A Repeatable Serverless Solution for Real-Time ML Use Cases
I want to share one of my go-to design patterns for deploying an ML use case, quickly, and cheaply. This is not a technical post, and in a later post I will share step by step instructions on how to set up the below architecture, but for now I want to review the architecture and talk a little bit about what makes it easy, especially when getting your first use case off the ground.
Generic Architecture
The overall architecture of a real-time ML use case requires 3 mandatory pieces:
- A SageMaker Endpoint: A working model, deployed in a managed Docker container that exposes the model logic to other AWS services
- A Lambda function: A managed service to parse the incoming request from the calling application and create the structure required by the model hosted on a SageMaker Endpoint
- Calling Application: Code (python, java, C# etc…) that places a call to your Lambda function and passes input necessary for the model to make an inference
On-Prem Pieces
I would recommend pushing or syncing data rather than pulling with a cloud service. Since this is serverless deployment, this gives you greater flexibility and programmatic control where some cloud services might run into barriers negotiating existing security barriers.
Remember this is about getting your first use case off the ground.
The word of the day here should be spefficiency (Speedy Efficiency).
- Write a quick python script to move data up to S3
- Choose python because it is popular with DS teams for data prep in SageMaker
- When productionizing the data flow, syncing changes to the model’s structure with your data pipelines will be easier to automate
- As a habit, when I deploy an analytics use case in the cloud with an on-prem piece, I publish the logs to CloudWatch. It can be a pain to manage a solution where you have to check multiple places when something goes wrong (something always goes wrong)

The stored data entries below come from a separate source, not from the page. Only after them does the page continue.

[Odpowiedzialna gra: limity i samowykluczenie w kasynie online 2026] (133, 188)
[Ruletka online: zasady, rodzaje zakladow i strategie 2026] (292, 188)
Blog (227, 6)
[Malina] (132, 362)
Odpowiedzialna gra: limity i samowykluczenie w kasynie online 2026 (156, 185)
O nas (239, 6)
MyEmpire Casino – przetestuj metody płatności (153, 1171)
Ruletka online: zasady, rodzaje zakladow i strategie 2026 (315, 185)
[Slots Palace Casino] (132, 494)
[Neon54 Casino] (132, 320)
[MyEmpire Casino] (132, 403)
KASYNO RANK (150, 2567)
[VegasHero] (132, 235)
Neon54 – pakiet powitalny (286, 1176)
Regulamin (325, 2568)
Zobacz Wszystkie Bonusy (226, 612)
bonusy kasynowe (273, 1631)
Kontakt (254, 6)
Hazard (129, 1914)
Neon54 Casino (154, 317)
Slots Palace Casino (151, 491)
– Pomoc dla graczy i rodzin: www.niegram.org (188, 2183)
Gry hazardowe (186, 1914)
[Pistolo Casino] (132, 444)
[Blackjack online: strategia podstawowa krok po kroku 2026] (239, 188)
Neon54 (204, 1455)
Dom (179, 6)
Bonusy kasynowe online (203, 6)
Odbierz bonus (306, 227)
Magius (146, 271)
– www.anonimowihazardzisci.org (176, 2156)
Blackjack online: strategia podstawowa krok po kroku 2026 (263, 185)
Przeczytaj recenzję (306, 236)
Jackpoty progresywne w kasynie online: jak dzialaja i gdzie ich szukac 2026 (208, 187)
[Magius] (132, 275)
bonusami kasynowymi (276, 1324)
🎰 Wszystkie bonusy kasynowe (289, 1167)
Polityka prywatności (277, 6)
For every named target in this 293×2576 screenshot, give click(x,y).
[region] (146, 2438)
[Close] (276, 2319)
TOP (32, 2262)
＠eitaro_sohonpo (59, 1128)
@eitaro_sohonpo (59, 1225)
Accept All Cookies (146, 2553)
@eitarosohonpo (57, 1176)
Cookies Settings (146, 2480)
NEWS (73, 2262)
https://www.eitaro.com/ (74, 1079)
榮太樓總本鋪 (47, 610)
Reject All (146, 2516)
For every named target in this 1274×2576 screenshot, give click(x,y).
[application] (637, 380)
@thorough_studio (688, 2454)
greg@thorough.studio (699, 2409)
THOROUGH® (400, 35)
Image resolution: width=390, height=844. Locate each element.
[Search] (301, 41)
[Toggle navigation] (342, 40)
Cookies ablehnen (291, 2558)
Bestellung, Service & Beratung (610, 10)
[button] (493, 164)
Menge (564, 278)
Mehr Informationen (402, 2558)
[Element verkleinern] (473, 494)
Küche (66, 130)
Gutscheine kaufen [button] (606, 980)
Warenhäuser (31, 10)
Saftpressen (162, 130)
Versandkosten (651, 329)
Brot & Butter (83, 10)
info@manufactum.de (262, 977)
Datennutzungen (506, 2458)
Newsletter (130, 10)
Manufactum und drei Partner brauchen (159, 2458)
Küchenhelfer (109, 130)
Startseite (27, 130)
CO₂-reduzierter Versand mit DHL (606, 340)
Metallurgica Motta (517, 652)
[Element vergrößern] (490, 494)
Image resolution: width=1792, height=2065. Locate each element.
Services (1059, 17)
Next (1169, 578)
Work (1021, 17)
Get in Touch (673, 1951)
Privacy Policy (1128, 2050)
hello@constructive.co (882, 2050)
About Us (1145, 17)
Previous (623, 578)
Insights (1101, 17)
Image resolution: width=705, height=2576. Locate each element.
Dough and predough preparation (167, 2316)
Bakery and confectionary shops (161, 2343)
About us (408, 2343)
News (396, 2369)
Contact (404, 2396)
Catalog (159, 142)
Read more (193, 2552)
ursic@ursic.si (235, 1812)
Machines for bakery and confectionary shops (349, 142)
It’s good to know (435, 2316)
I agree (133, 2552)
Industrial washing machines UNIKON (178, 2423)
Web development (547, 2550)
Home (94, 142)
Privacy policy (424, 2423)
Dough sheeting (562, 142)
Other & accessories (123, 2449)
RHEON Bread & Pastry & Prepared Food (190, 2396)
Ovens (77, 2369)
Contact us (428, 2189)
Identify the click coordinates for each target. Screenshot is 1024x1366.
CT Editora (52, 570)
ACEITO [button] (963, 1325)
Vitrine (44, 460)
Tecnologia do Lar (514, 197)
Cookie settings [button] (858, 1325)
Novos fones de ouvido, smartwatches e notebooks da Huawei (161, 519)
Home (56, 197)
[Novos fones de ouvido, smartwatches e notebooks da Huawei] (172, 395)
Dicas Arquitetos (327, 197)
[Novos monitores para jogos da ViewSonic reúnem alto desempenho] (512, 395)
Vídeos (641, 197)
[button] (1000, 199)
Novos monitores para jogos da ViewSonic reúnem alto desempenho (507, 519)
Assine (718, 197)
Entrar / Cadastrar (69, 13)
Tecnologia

- The service API’s in AWS are extremely powerful: you shouldn’t waste time in the beginning designing fault-tolerant, formalized pipelines, because everything is likely to change during model development as the DS team refines ideas and theories based on newly discovered insights
SageMaker
A SageMaker endpoint provides access for other AWS services to call the model and receive inferences. The endpoint consists of a configuration and a trained model.
- In production, consider utilizing a workflow orchestrator like AWS Step Functions to automate pushing new models. It can handle popular deployment strategies including blue-green testing
Lambda
Since this is a real-time use case, AWS Glue and Batch won’t be adequate in meeting SLA. Lambda service runs your code, when needed, and scales nicely to use cases ranging from ecommerce websites with 100’s of thousands of hits per day to CRM systems requiring inference on new customers.
The lambda service serves as a middleman between the calling service and the SageMaker Endpoint. The Lambda receives the request from your on-prem system and turns that into a request the ML model can understand. Some helpful tips:
- The on-prem system requesting an inference rarely has all the data needed to make an inference, it’s best to pre-compute and store the results in S3 so your Lambda function can quickly read it in as needed
- Right before training your model, write the model’s metadata to S3 (column names, and types). The order is important as most algorithms use positional mapping and not column names during an analysis (think of a multidimensional array with no headers)
My hope is you’ve gained a little bit more information about AWS SageMaker and the convenience this service can bring to your IT organization.